Population (2023-12-31)
- • Total: 1,780
- • Density: 98.0/km^{2} (254/sq mi)
- Time zone: UTC+01:00 (CET)
- • Summer (DST): UTC+02:00 (CEST)
- Postal codes: 83544
- Dialling codes: 08076
- Vehicle registration: RO
- Website: www.albaching.de

= Albaching =

Albaching (/de/; locally known as 'Oibich') is a municipality in the district of Rosenheim in Bavaria in Germany.

== Geography ==
Albaching lies in the Alpine foothills, approximately 45 km east of Munich, 30 km south of Erding, 40 km south-west of Mühldorf am Inn, 12 km north-east of Wasserburg am Inn, 38 km north of Rosenheim und 13 km north-east of Ebersberg. The next railway station is in Forsting, a part of Pfaffing, where the railroad line Wasserburg – Grafing bei München can be reached.

=== Structure ===
The municipality Albaching has altogether 32 districts, amongst them the towns of Albaching, Kalteneck, Berg and Stetten. Also within its domain there are the hamlets Zell, Schönanger, Utzenbichl, Gröben, Fuchstal, Aign, Thal, Ödenau, Furth and Schacha as well as several isolated farms.

== History ==
The municipality was documented for the first time in 808 as Alpicha (and in 818 as Alpihha). In the 12th century the spellings "Albachingen" and "Alchingen" were documented.
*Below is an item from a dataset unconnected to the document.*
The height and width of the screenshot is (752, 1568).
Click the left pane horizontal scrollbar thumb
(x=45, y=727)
Since 1415 the parochial village was called "Albaching". There were no successful tries to document on where the name is derived from. Explanations include the name of the river "Albach", which is derived from the Indo-German "albh" (for white) and the Old-German "aha" (for water) but the river was called "Mühlbach" until the 19th century. Another theory cites the Roman nomen gentile "Albius" as the source for the name, which would imply a very early settling. Both theories are yet to be proven scientifically.
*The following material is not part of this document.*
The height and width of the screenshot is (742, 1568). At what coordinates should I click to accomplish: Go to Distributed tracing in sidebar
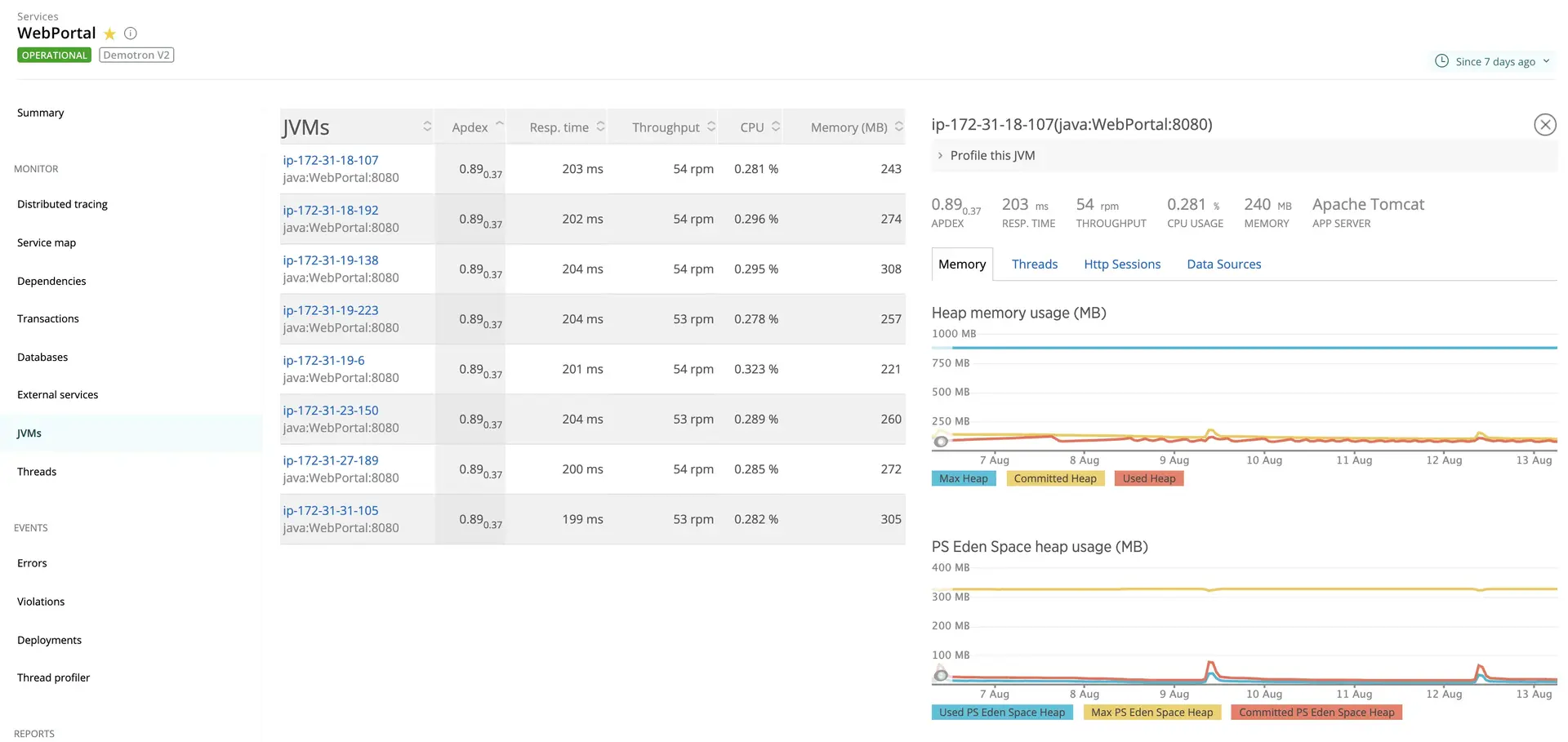click(x=62, y=204)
Albaching was part of the free "Grafschaft Haag" until 1804, which was in turn part of the Wittelsbach domain. In 1818 during an administrative reform in Bavaria Albaching was made an independent political entity. On May 1, 1978, the municipality Albaching was dissolved and integrated in the municipality of Pfaffing. After years of resistance and several negotiations Albaching received its independence again on January 1, 1994, and is since then in an administrative collective with Pfaffing.